## Instructions to follow
A faithful copy is needed of the lines below from the one with "The image size is (1451, 1033)." up to and including the one with "You are a computer-use"; set it down with no pictures and no other lines.

(Screenshot grounding data)
□ □ □ □ □

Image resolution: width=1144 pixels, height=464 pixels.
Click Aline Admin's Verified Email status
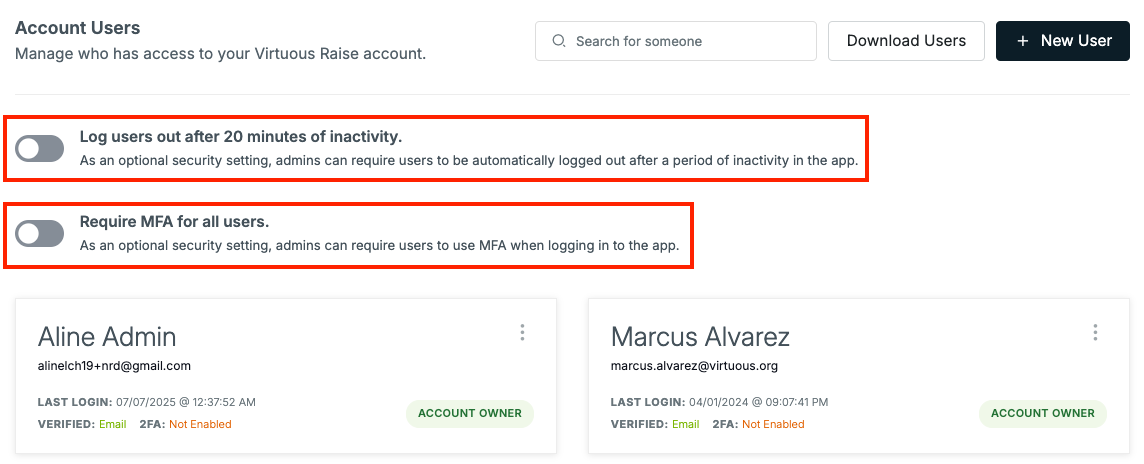(112, 425)
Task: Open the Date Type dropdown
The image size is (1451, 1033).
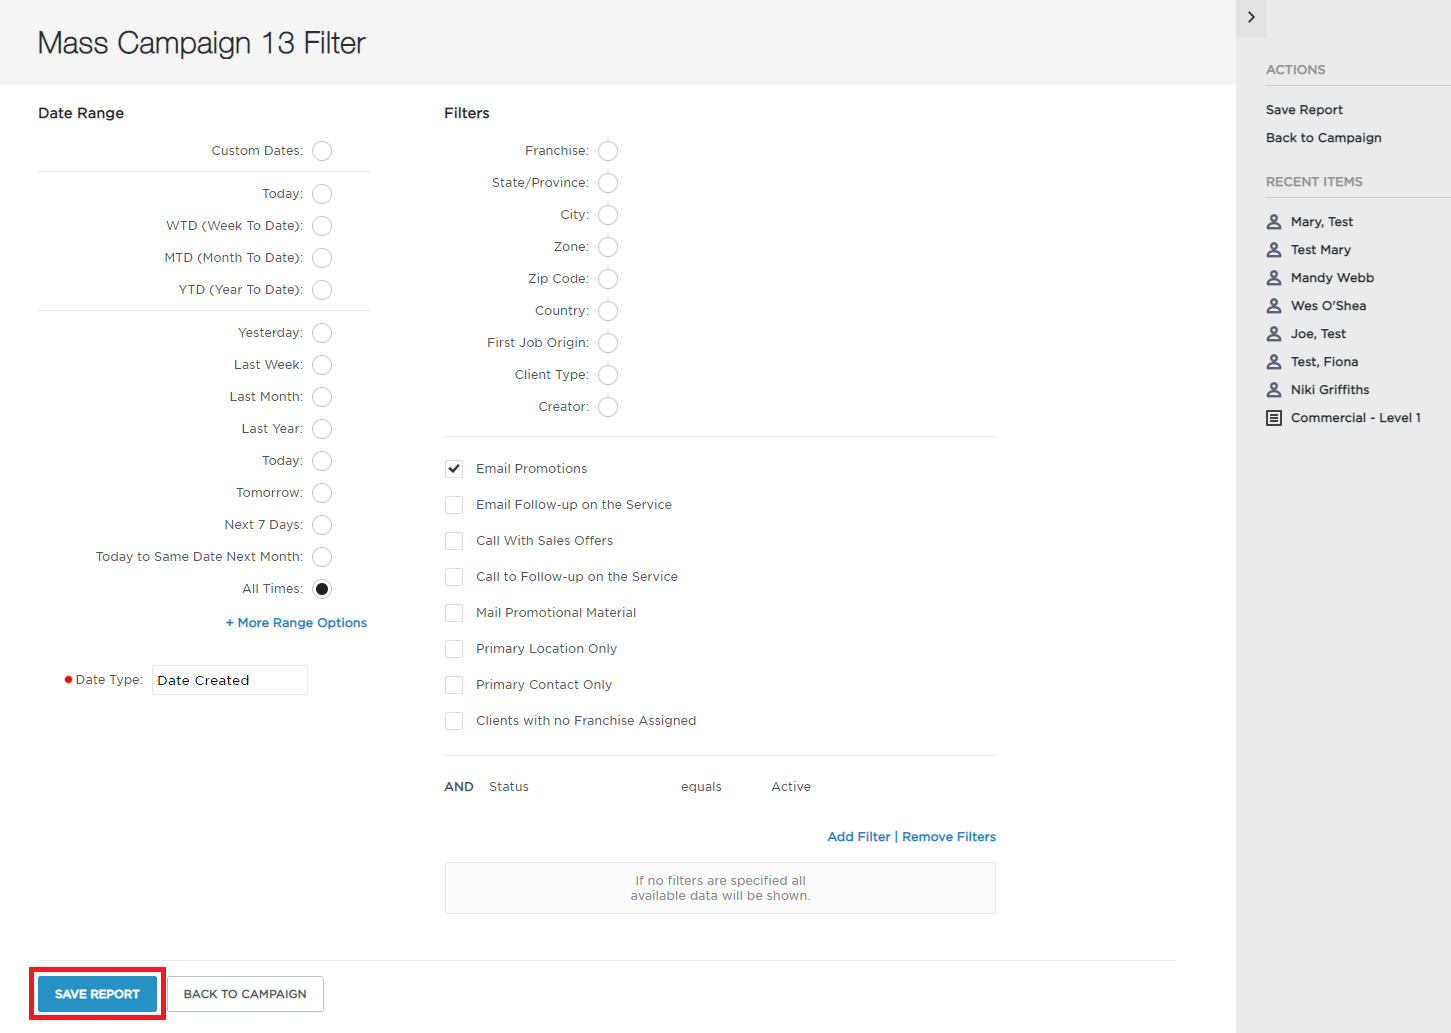Action: (x=230, y=680)
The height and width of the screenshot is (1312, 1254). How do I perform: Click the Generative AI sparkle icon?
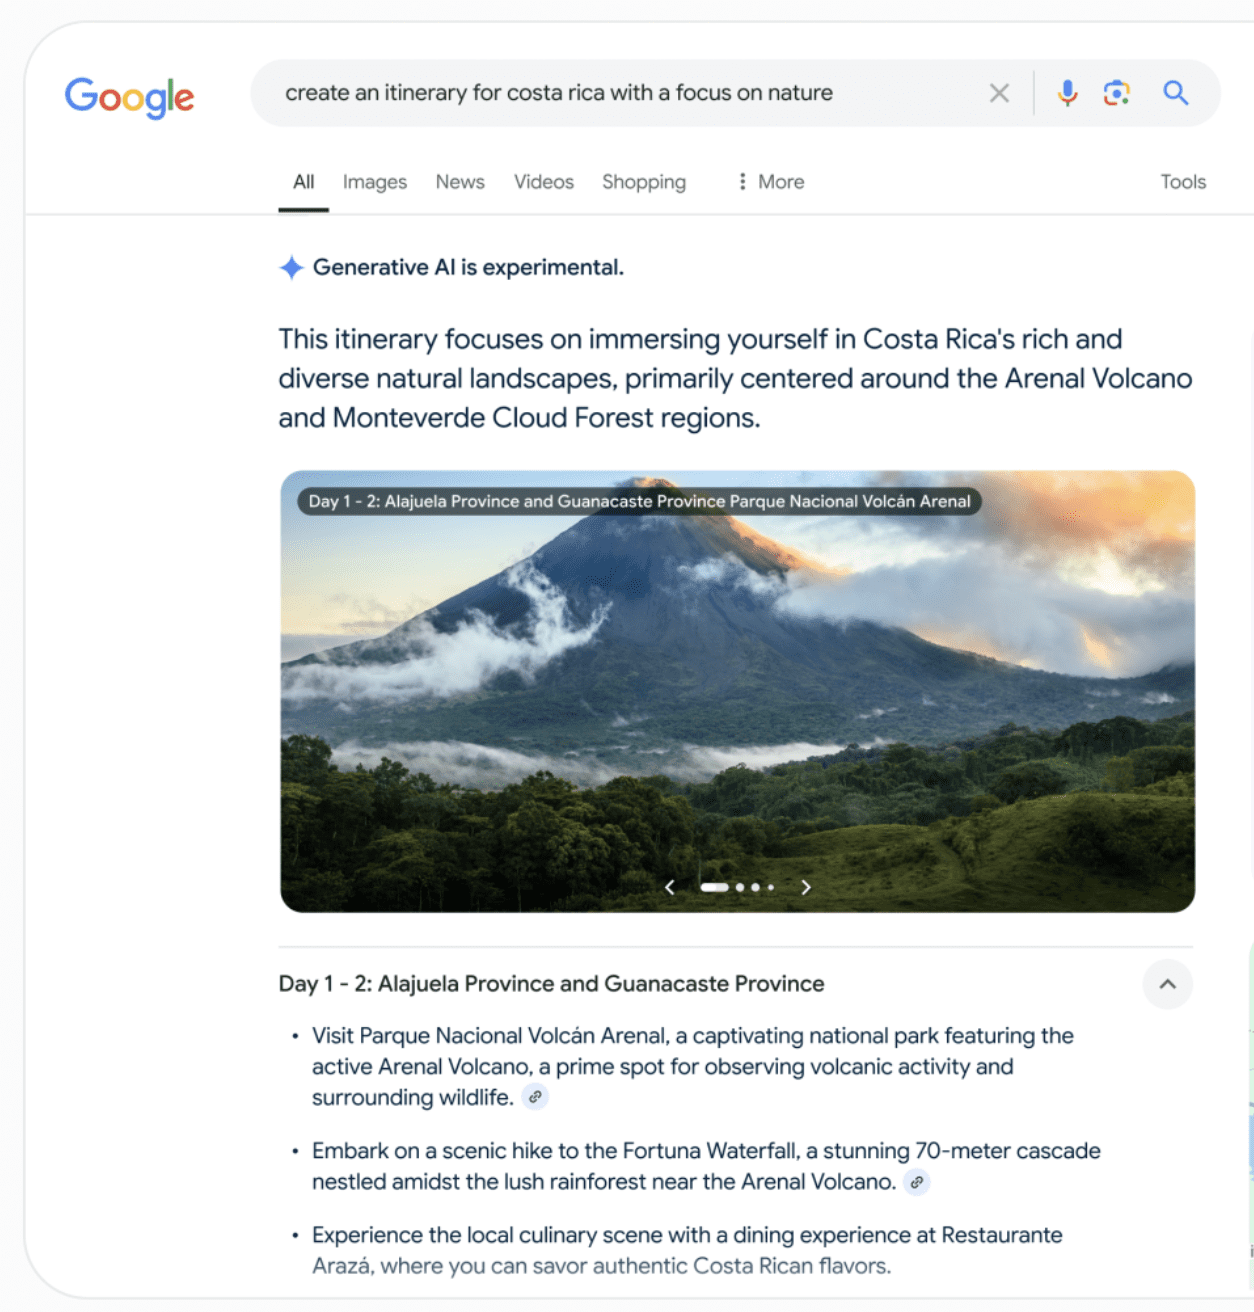291,268
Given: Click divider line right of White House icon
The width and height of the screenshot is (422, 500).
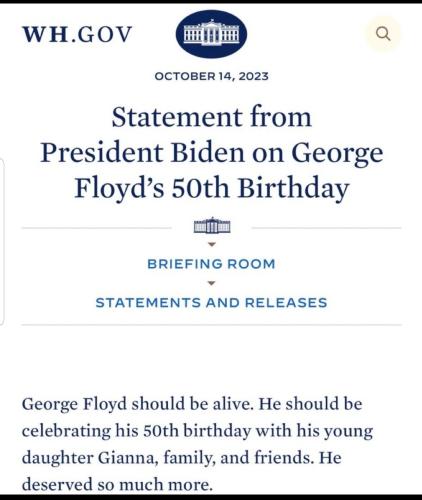Looking at the screenshot, I should point(327,228).
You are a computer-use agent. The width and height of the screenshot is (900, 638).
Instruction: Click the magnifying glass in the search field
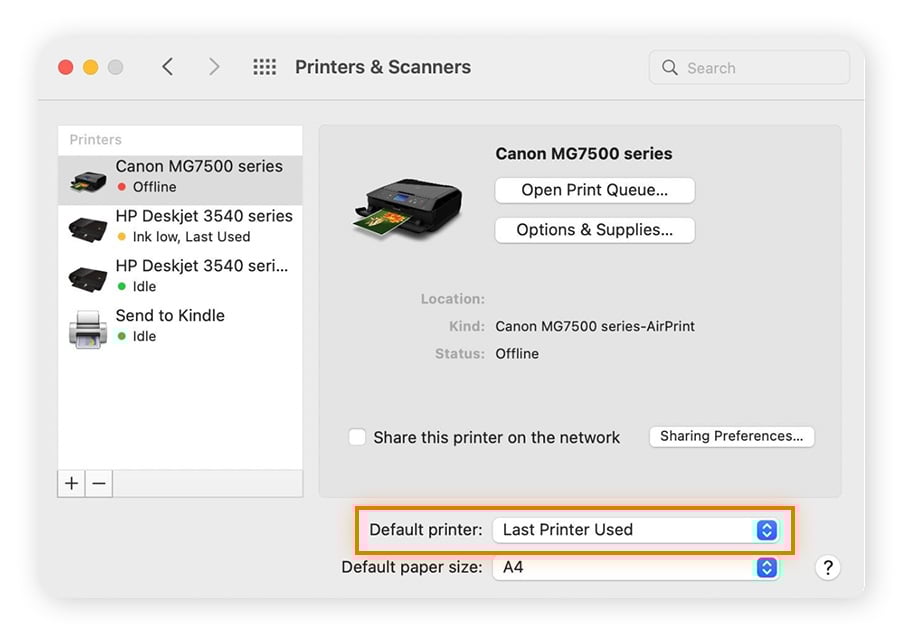[x=669, y=67]
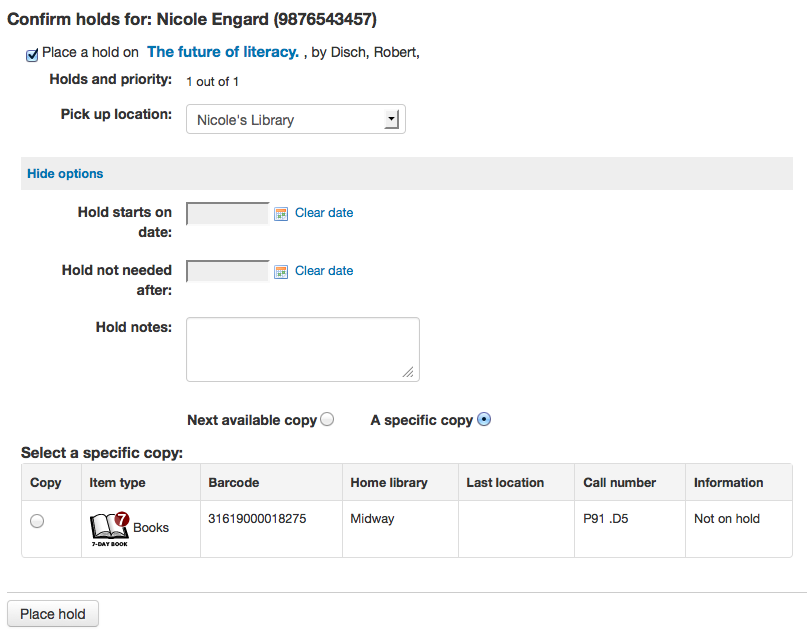Image resolution: width=811 pixels, height=634 pixels.
Task: Click the Barcode column header
Action: click(234, 482)
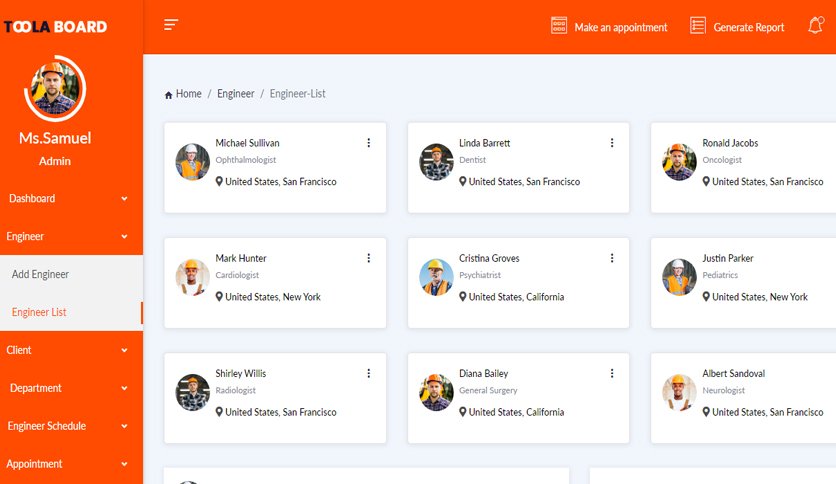
Task: Open Diana Bailey's three-dot options menu
Action: point(612,374)
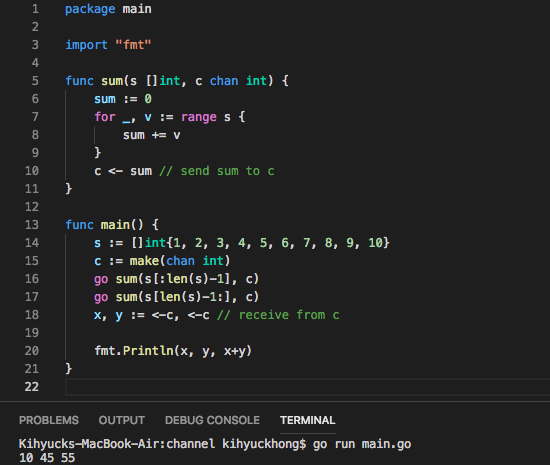Click the terminal output 10 45 55
This screenshot has height=465, width=550.
click(47, 458)
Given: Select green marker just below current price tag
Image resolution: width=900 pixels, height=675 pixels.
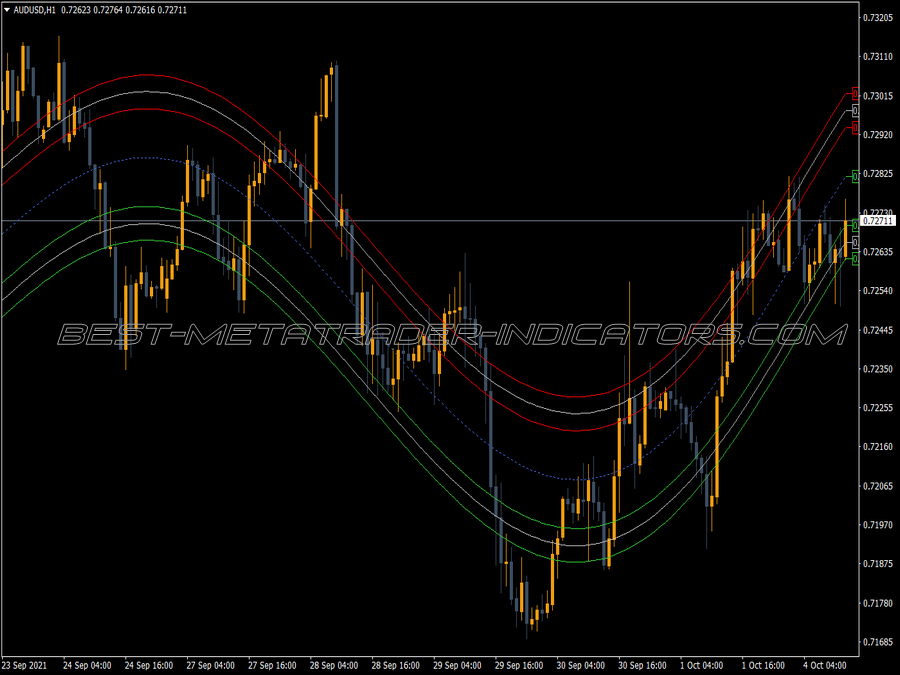Looking at the screenshot, I should point(855,226).
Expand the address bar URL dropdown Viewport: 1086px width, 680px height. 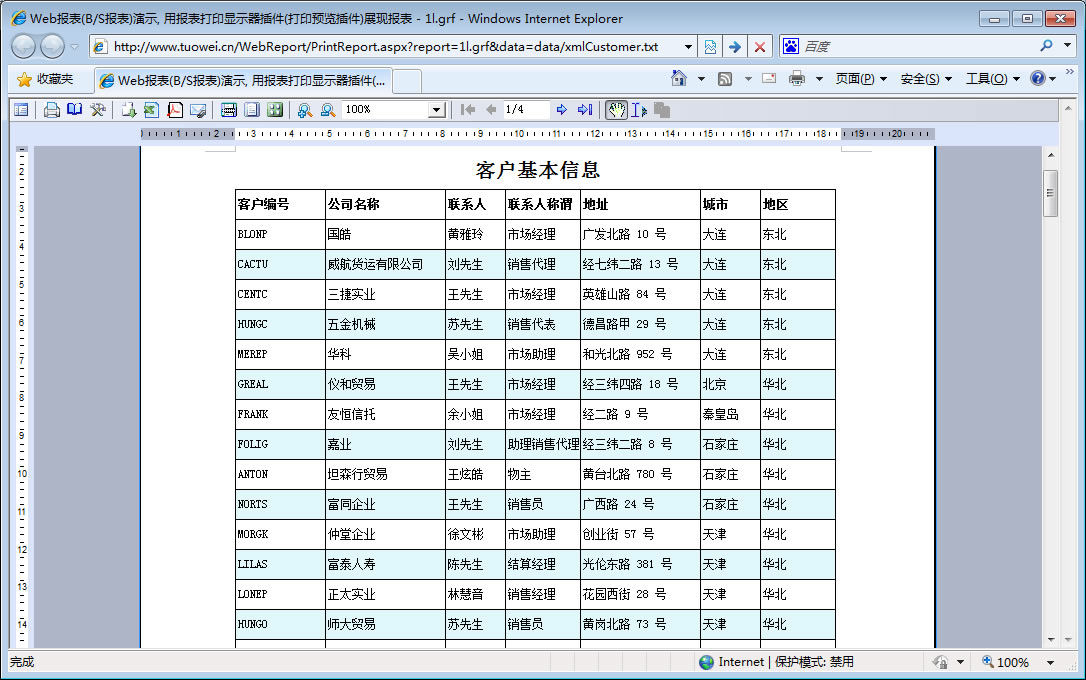[x=688, y=47]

□ □ □ □ □

## Response
The image size is (1451, 1033).
Action: (x=230, y=680)
The height and width of the screenshot is (1312, 1254). How do I perform: Click the Generative AI sparkle icon?
291,268
Given: Click divider line right of White House icon
The width and height of the screenshot is (422, 500).
Looking at the screenshot, I should point(327,228).
You are a computer-use agent. The width and height of the screenshot is (900, 638).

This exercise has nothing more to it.